00:00 14 Ottobre 2000

Lo Scirocco piega “IKE”…

...ma non lo spezza. I resti dell'inflazionata depressione sono ancora in grado di nuocere, soprattutto al nord-ovest.

Lo Scirocco piega “IKE”…

La corrente calda e stabile che ha spirato a tutte le quote nella notte, ha innalzato lo zero termico oltre i 3000 m sulle Alpi provocando un rapido assottigliamento del manto nevoso sino alle quote superiori.
L’arrivo di una nuova perturbazione sulle coste portoghesi ha interrotto l’alimentazione d’aria fredda nel nucleo di “IKE”, che si estinguerà però solo lentamente.

Il velleitario tentativo di trascinare il vasto corpo nuvoloso africano sul Mediterraneo é fallito: la depressione che ci fa letteralmente “sudare”, in tutti i sensi, ha fortunatamente perso colpi, avendo dovuto fare i conti con uno Scirocco particolarmente ostinato, decisamente secco e stabile, che si è spinto con gagliardia fino alle regioni settentrionali.

Ha indubbiamente provocato un anomalo rialzo termico anche sulle Alpi, ma ha tenuto lontano la tanto temuta pioggia.
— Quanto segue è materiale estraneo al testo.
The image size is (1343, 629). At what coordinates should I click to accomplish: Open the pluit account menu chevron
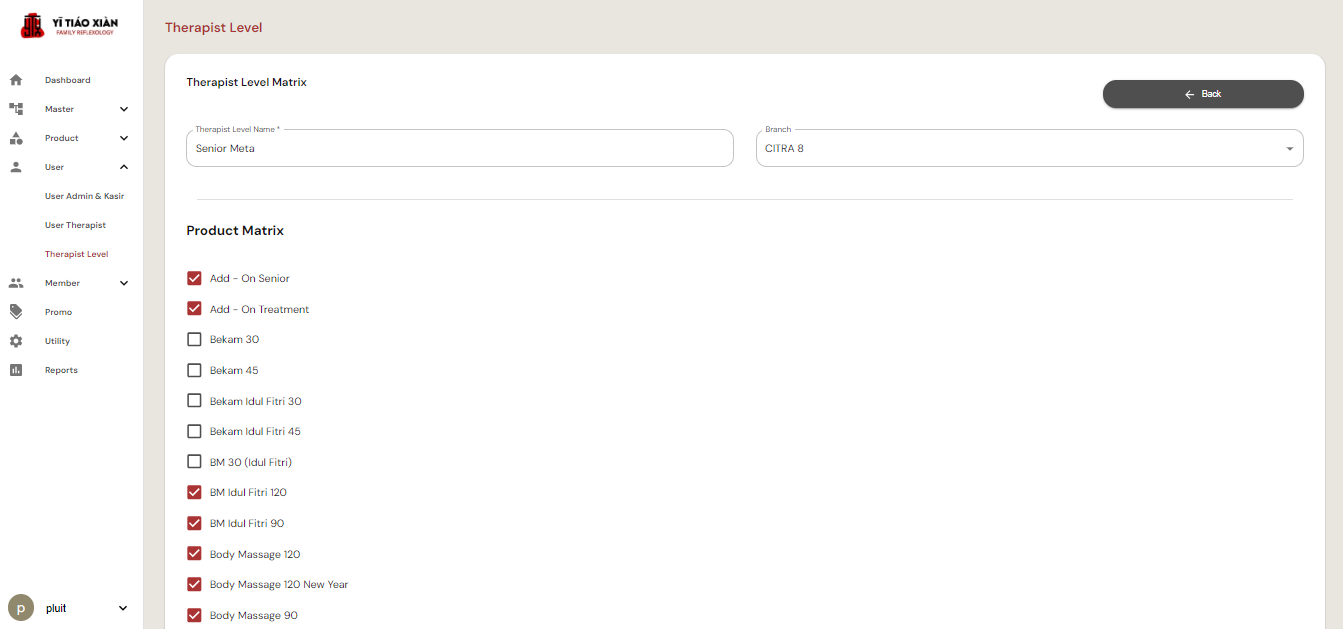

Sembra che qualcuno invece di gioirne, non perda occasione per esprimersi con i soliti luoghi comuni: “avete sbagliato le previsioni, dov’é l’alluvione?”.

La meteorologia non é chiromanzia, non é astrologia, é una scienza e credeteci, c’é una grossa responsabilità nello scrivere una sola delle parole che battiamo sul nostro giornale, ma subiamo volentieri il voltafaccia delle depressioni, le critiche gratuite di chi si diverte sadicamente a dire “nun c’avete azzeccato manco stavolta”, perché noi amiamo questa scienza.

Sono belle le critiche quando sono costruttive, come é altrettanto giusto e doveroso avvisare la popolazione e le autorità competenti quando modelli, elaborazioni e tutta una serie di altri parametri, ci inducono a pensare che su quella determinata zona possano esserci eventi meteorologici di straordinaria intensità.

Si mettano il cuore in pace i detrattori: meglio un uomo avvisato che guarda il proprio torrente scorrere placido, che una famiglia intera trascinata via con la sua casa dalla furia delle acque.
Quanto ad “IKE”, sembra proprio una cavia: provate a rivedervi tutte le immagini satellitari della settimana; vi accorgereste di quante mutazioni, capovolgimenti e contorsioni, ha dovuto subire la nostra povera depressione.

Ieri l’aria fredda voleva farla soccorrere dall’Africa ma l’impresa si é trasformata in un fiasco e lo Scirocco ha gonfiato l’alta pressione sull’est europeo, finendo fortunatamente per indebolire e “seccare” anche il nostro minaccioso protagonista.
In crisi anche il suo nucleo: una nuova perturbazione ha interrotto i rifornimenti e la sua energia andrà gradualmente spegnendosi, non prima però di aver inferto un brutto colpo ai suoi detrattori.

Prevediamo infatti sia per oggi che per domani piogge e temporali anche forti dalla Sardegna in estensione a gran parte del Tirreno e precipitazioni importanti sull’angolo nord-occidentale.
La quota neve calerà domenica fin verso i 2000 m, in Val D’Aosta anche più giù.

Fenomeni sparsi saranno comunque possibili sul resto del nord e localmente anche sulla Sicilia e sul medio-Adriatico.
Sembrerebbero invece più protette le altre regioni, soprattutto la Puglia.
Lunedì il fronte si eclisserà lentamente sulle regioni settentrionali, mentre fino a giovedì mattina ci si potrà concedere una pausa soleggiata e mite, senza i terribili sbalzi termici di questi giorni.